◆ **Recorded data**
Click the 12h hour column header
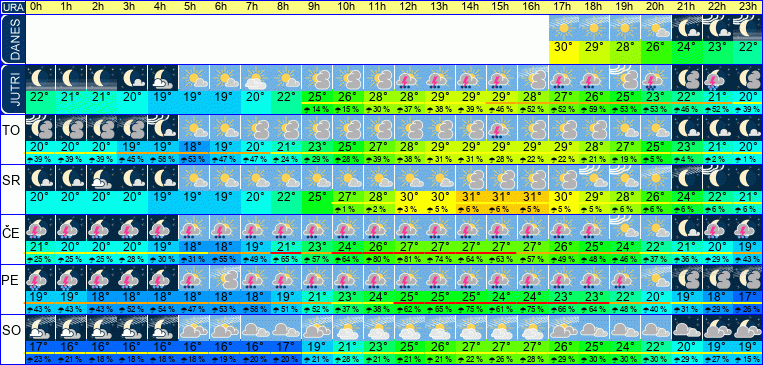Viewport: 763px width, 365px height. click(409, 7)
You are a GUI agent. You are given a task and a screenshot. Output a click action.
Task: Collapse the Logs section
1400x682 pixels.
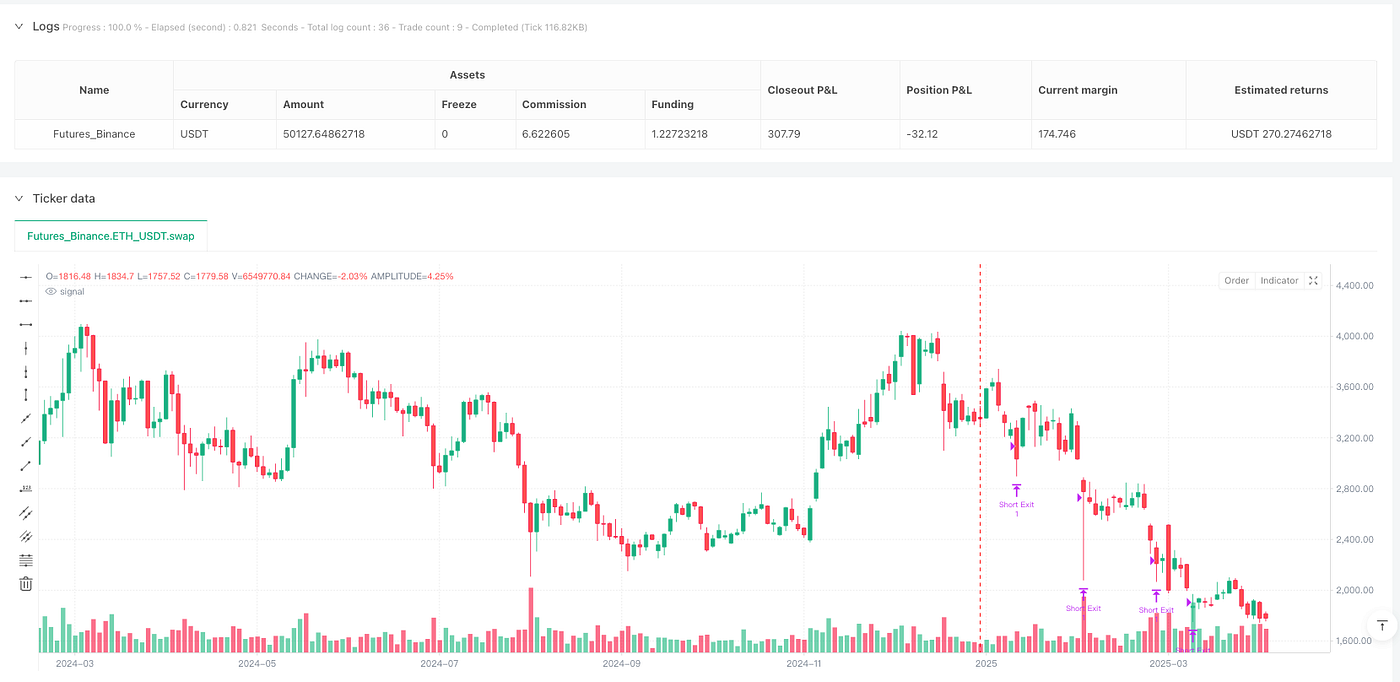(x=18, y=27)
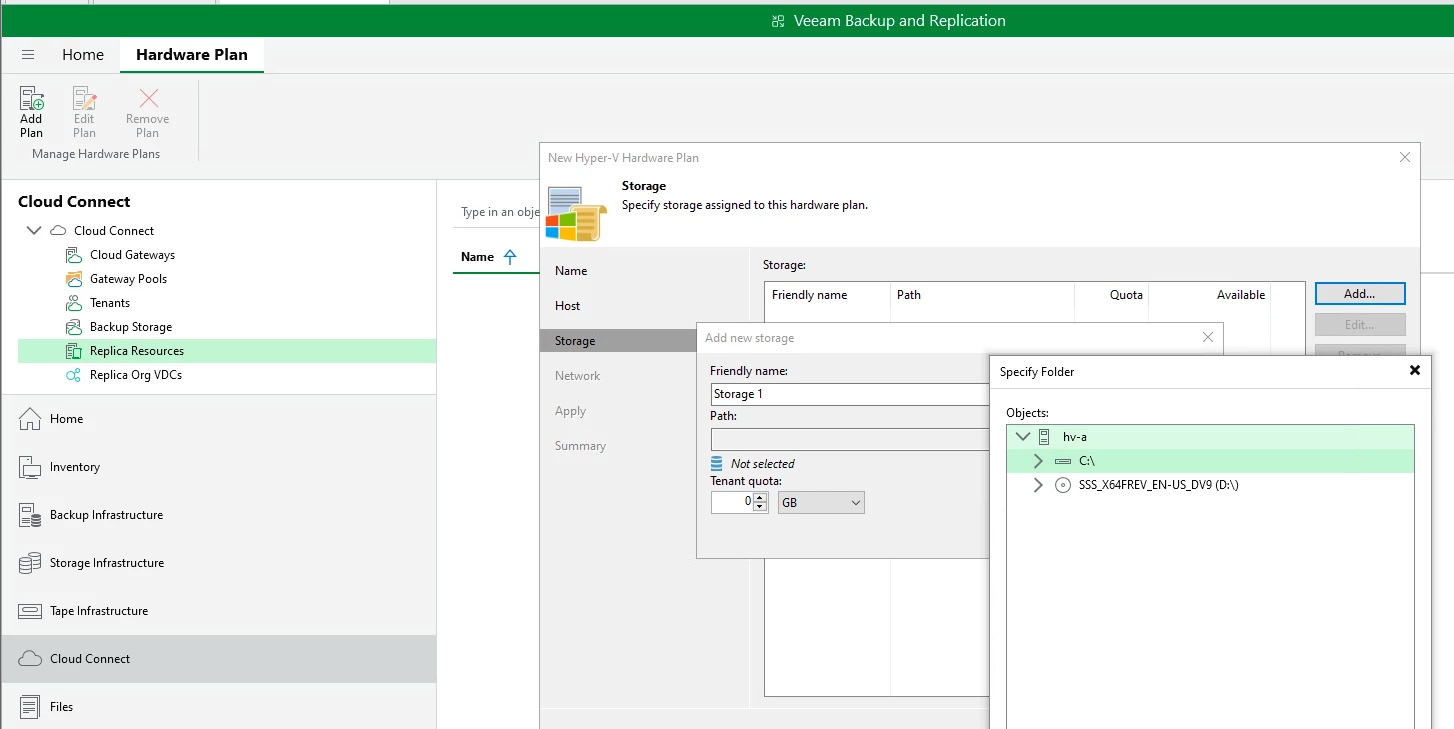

◆ **The problem**
Restate the data exactly, though only from the line that contains "Task: Collapse the Logs section" through its last line, both ends included and with the pictures left out.

◆ **Result of this task**
Task: Collapse the Logs section
1400x682 pixels.
(x=18, y=27)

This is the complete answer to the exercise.